EnerVenue raises $100M to accelerate clean energy using nickel-hydrogen

To support the creation of renewable energy, which generates electricity at certain times of the day and less at others, the grid needs a lot of batteries. While lithium-ion works fine for consumer electronics and even electric vehicles, battery startup EnerVenue says it has developed a breakthrough technology to revolutionize stationary energy storage.

The technology itself – the nickel-hydrogen battery – isn’t really new. In fact, it has been used for decades in aerospace applications, to power everything from satellites to the International Space Station and the Hubble Telescope. By the time Stanford University professor (and now EnerVenue president) Yi Cui determined a way to optimize the material and reduce cost, nickel-hydrogen had become too expensive for terrestrial applications.

According to EnerVenue, nickel-hydrogen has several major advantages over lithium-ion: it can withstand super-high and super-low temperatures (so no need for an air conditioner or thermal management system); It requires little or no maintenance; And it has a very long life span.

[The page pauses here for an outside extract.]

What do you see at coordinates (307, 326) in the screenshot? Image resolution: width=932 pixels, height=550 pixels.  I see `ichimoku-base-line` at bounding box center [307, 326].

The technology has caught the eye of two giants in the oil and gas industry, energy infrastructure company Schlumberger and the VC arm of Saudi Aramco, which together with Stanford University have raised $100 million in Series A funding. The investment comes nearly a year after EnerVenue raised $12 million in seed. The company plans to use the funds to increase its nickel-hydrogen battery production, including a Gigafactory in the US, and has a manufacturing and distribution agreement with Schlumberger for international markets.

“I spent about three and a half years before EnerVenue looking for battery storage technology that I thought could compete with lithium-ion,” CEO Jörg Heinemann told in a recent interview. “I had essentially given up.” Then he met Cui, who through his research had managed to bring the cost down from about $20,000 per kilowatt hour to $100 per kilowatt hour – a jaw-dropping reduction that puts it on par with existing energy storage technology. . .

EnerVenue CEO Jörg Heinemann image credit: EnerVenue (Opens in a new window)

Think of a nickel-hydrogen battery as a type of battery-fuel cell hybrid. It charges by building up hydrogen inside a pressure vessel, and when it discharges, the hydrogen is reabsorbed into the water, Heinemann explained. One of the key differences between the batteries in space and the EnerVenue being developed on Earth is the materials. The nickel-hydrogen battery in orbit uses a platinum electrode, which Heinemann said accounts for 70% of the cost of the battery. Legacy technology also uses a ceramic separator, another high cost. EnerVenue’s key innovation is finding new, low-cost and earth-abundant materials (though not the exact ingredients they’re sharing).

Heinemann also indicated that an advanced team within the company is working on a different technology breakthrough that could reduce costs even further, to the extent of about $30 per kilowatt hour or less.

They are not the only benefit. The EnerVenue battery can charge and discharge at different speeds depending on the needs of the customer. This can range from a 10-minute charge or discharge to as slow as a charge-discharge cycle of 10-20 hours, though the company is optimizing for about 2 hours of charge and 4-8 hours of discharge. EnerVenue’s batteries are also designed for 30,000 cycles without experiencing performance degradation.

“As renewable energy gets cheaper and cheaper, you have a lot of time of day, let’s say, a 1-4 hour window of free electricity that can be used to charge something , and then it has to be sent faster or slower depending on when the grid needs it,” he said. “And our batteries do really well.”

It is worth mentioning that this round was funded by two companies that are big in the oil and gas industry. “I think it’s almost 100% of the oil and gas industry that is now largely moving to renewable energy,” Heinemann said. “They all look to the future, as the energy mix is ​​changing. We’re going to be 75% renewable by the middle of the century, with most thinking it’s going to happen sooner, and they’re based on studies that show the oil and gas industry.” They did it. They see it and they know they need a new play.”

image credit: EnerVenue

Don’t expect nickel-hydrogen to appear on your iPhone anytime soon. The technology is big and heavy – even with as little done as possible, a nickel-hydrogen battery is still around the size of a two-liter water flask, so lithium-ion is certainly a future. will play a major role.

Stationary energy storage may have a different future. EnerVenue is currently in on-site “late-stage” discussions and partners to produce one gigawatt-hour of batteries annually for a United States factory, with the goal of eventually scaling back even beyond that. Heinemann estimates that the tooling cap-X should be just 20% of the lithium ion per megawatt hour. Under the partnership with Schlumberger, the infrastructure company will manufacture the batteries separately and sell them in Europe and the Middle East.

“It’s a technology that works today,” Heinemann said. “We’re not waiting for a technology breakthrough, we don’t have a science project in our future that we have to achieve to prove something. We know it works.”